Unfortunately much of the redevelopment of the city has followed a pattern of large companies buying up old buildings and refurbishing them along similar generic lines of mass, mid income rental housing stock. The intrinsic value of these buildings, their history, the patina of time, is overlooked. How is this model really any different from Paulshof or Midrand? Granted, the buildings in town are far prettier, but it’s the same concept.

Positive development of historical contexts is certainly emerging. The fantastic refurbishment of the old turbine hall for Anglogold Ashanti, the Barbican building left to rot for decades had been completely restored, Buildings like 87 Commissioner converted into trendy loft apartments, without stripping away the age and history of the structure.
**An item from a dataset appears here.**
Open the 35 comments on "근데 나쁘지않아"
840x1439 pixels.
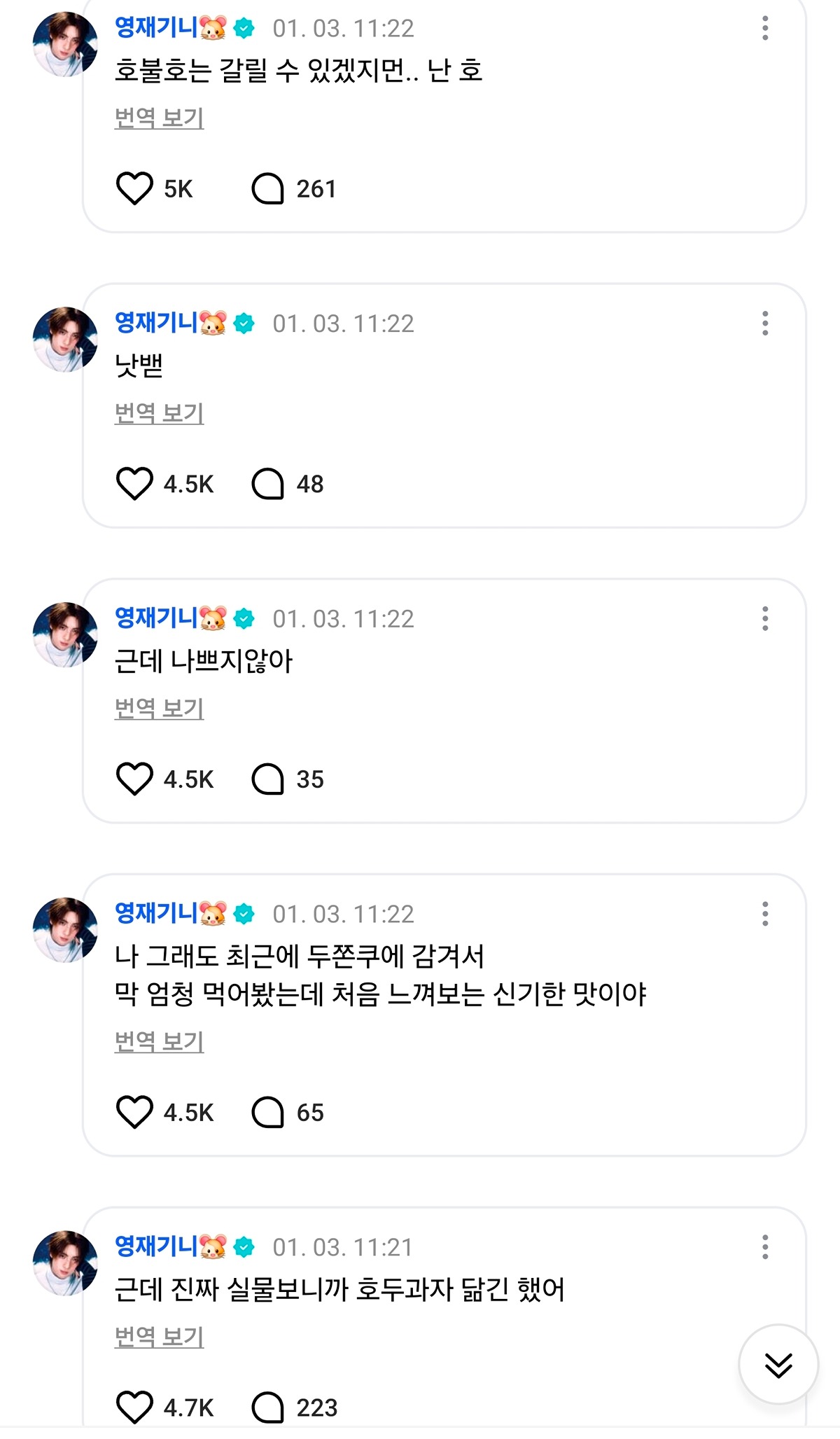point(267,779)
Creative communities finding new homes in formerly abandoned warehouses at Arts on Main, renewed interest in iconic old buildings like Ansteys.

Johannesburg is a diverse and inclusive environment. If the heritage aspect of this area is respected, it will retain its spirit as a unique, authentic, inclusive environment. Perhaps this is because my generation is able to view the city with fresh vision, unencumbered by experiences or preconceptions of past generations. Our genuine, collective history is there for us to rediscover, reimagine and refine, creating our own authentic future.